◆ **ESERCIZI DA SVOLGERE**
**A.** Rispondi a queste domande sul testo sulla funzione HR:
(i) Di quale autrice si cita un vecchio libro?
(ii) Quale parola, secondo il testo, è più corretta di "partnership"?
(iii) Quali due cause dell'alleggerimento degli Organici vengono indicate?
**B.** Nel testo sulla funzione HR, cambia "pregiudizio" con "sospetto" e riscrivi il brano da "L’opera di mediazione" a "non considerare l’altro.".
**C.** Riprendi il testo sulla funzione HR e proseguilo dal punto in cui si ferma.

◆ **TESTO DA LEGGERE**
○ ○ ○ ○

L’opera di mediazione tra interessi che dovrebbero essere convergenti naufraga spesso sugli scogli del pregiudizio, barriera che diventa insormontabile per quell’insieme di sovrastrutture che rendono oltremodo faticosa la messa a terra di un’aspirazione. Chi si professa esclusivo non si lascia prevaricare dal dubbio anzi il dubbio diventa un pretesto per non considerare l’altro.

Pochi, pochissimi sono quelli disposti a investire su persone che si trascinano dietro le proprie ombre o i propri fantasmi, è una dimensione che non si vuole esplorare e dove non si vuole investire in termini di  tempo, di formazione, di challenge. Tutto questo poteva avere un senso nel passato in special modo in contesti molto grandi dove un certo grado di inefficienza  poteva essere tollerata ma ora, con degli Organici che si vanno via via alleggerendo e non solo per esigenze fisiologiche legate all’elevato numero di persone in odore di pensione ma anche per fenomeni più preoccupanti come l’alto numero di dimissioni sul quale dovremmo sempre più interrogarci, occorre considerare con occhi diversi soprattutto chi è diverso da noi, evitando quello snobismo elitario che si cela dietro dei no, che a differenza di quanto affermava Asha Phillips in suo vecchio libro, non aiutano nella crescita non tanto dell’individuo ma dell’intera Organizzazione.

Smettiamola con questa idea da ancient regime che le nostre squadre debbano essere popolate solo da persone alte, belle e bionde magari caricate a molla per non far perdere loro quell’entusiasmo da lavoratori in somministrazione perenne. Davvero possiamo definire partnership quella tra una funzione HR che ha smarrito il suo ruolo di indirizzo riposizionandosi nel contribuire a mettere al centro l’Azienda (come non si sa) e non la Persona e un Business che non si dimostra affatto inclusivo dove la parola inclusivo assume un significato a tutto tondo che può declinarsi nel rifiuto di prendersi cura della persona, della sua demotivazione e perfino della sua diversità? Non può esistere una partnership se questi sono i principi costituenti, forse è più corretto parlare di complicità specialmente nella misura in cui la funzione HR non è in grado di influenzare le scelte miopi del Business.

○ ○ ○ ○

Dati raccolti
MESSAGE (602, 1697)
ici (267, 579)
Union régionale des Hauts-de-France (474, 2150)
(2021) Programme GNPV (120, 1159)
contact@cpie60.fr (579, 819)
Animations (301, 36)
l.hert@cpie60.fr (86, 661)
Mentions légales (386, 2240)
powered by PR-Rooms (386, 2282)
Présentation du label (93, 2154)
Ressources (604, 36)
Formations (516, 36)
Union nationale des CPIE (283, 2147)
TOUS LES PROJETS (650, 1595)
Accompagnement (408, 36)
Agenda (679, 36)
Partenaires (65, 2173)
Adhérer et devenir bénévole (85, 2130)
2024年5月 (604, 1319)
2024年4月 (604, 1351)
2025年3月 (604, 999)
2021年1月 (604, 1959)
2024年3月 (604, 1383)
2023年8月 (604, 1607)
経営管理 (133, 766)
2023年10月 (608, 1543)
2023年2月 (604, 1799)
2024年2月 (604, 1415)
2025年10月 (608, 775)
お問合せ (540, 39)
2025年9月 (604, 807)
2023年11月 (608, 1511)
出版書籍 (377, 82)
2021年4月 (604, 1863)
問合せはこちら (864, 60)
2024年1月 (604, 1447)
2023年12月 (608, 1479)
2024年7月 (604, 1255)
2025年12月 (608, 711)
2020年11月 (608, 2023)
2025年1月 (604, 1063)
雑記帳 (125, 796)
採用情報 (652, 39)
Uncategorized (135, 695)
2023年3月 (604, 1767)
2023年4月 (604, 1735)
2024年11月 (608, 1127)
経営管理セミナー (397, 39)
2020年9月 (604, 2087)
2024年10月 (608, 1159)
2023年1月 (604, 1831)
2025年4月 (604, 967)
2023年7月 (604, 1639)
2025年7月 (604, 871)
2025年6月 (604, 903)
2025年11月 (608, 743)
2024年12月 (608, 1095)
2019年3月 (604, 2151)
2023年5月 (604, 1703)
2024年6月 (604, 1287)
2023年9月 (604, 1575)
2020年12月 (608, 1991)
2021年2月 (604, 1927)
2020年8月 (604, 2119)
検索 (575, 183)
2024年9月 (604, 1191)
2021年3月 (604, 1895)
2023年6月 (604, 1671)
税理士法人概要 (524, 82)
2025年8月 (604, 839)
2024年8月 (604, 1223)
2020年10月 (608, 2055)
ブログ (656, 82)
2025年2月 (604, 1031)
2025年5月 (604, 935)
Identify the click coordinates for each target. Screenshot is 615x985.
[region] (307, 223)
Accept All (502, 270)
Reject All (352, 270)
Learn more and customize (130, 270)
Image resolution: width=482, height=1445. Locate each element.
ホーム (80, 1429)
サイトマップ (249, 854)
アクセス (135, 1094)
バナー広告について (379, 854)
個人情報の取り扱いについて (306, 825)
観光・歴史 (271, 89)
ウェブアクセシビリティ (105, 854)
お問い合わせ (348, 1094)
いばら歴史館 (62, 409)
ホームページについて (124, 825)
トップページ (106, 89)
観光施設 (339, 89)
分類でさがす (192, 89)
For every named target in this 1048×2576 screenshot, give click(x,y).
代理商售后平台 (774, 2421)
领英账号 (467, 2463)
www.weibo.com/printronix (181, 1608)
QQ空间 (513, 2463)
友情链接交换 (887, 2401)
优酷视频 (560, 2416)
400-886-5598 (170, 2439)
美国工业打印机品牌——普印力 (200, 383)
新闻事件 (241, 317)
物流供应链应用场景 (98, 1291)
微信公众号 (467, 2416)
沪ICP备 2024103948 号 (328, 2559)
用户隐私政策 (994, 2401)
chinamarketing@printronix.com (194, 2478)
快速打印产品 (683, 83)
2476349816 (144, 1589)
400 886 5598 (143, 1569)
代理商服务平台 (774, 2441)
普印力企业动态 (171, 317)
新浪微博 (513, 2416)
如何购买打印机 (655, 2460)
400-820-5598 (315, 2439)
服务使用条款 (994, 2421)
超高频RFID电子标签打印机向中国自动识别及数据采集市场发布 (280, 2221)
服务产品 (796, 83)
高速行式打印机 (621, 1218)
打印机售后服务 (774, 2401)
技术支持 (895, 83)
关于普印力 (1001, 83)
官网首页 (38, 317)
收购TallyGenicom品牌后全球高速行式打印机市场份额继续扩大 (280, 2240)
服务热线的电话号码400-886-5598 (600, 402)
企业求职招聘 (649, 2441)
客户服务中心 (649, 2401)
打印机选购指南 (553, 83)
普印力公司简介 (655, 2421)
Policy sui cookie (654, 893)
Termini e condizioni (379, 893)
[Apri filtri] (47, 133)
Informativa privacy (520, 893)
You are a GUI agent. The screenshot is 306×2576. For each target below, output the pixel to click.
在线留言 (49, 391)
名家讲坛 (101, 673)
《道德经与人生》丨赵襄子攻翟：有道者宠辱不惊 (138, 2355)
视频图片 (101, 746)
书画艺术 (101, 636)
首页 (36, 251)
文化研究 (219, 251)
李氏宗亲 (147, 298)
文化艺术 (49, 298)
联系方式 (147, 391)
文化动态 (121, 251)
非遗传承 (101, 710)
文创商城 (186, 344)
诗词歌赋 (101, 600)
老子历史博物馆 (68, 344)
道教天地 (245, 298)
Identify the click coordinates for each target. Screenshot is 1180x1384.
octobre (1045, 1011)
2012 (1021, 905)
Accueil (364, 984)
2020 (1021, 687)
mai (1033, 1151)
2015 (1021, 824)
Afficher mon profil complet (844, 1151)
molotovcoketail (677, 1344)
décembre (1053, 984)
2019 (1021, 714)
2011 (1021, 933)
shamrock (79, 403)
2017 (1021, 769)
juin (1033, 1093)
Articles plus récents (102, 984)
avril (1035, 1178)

○ ○ ○ ○

◆ **ESERCIZI RISOLTI**
**A.**
(i) Asha Phillips.
(ii) Complicità.
(iii) L'elevato numero di persone in odore di pensione e l'alto numero di dimissioni.

**B.**
L’opera di mediazione tra interessi che dovrebbero essere convergenti naufraga spesso sugli scogli del sospetto, barriera che diventa insormontabile per quell’insieme di sovrastrutture che rendono oltremodo faticosa la messa a terra di un’aspirazione. Chi si professa esclusivo non si lascia prevaricare dal dubbio anzi il dubbio diventa un pretesto per non considerare l’altro.

**C.**
Prendersi cura degli altri, è innegabile, è forse uno dei compiti più gravosi, non è una competenza, è un’attitudine che spesso non viene considerata quando ci troviamo a dover scegliere dei ruoli di coordinamento. Per questo motivo la questione non è tanto quella di scegliere Tizio piuttosto che Caio e quindi realizzare delle mobilità che abbiano una possibilità di successo, quanto quella di saper individuare a priori dei Capi che abbiano quella sensibilità nel saper riconoscere la possibilità di fronte a un potenziale problema, l’opportunità rispetto al rischio da assumersi.

Ed è allo stesso modo fondamentale saper individuare con altrettanta oculatezza delle figure HR che sappiano davvero essere garanti della virtuosità del processo evitando quell’asservimento emotivo la cui utilità è solo quella di garantirsi la sopravvivenza all’interno di Organigrammi sempre più di difficile comprensione.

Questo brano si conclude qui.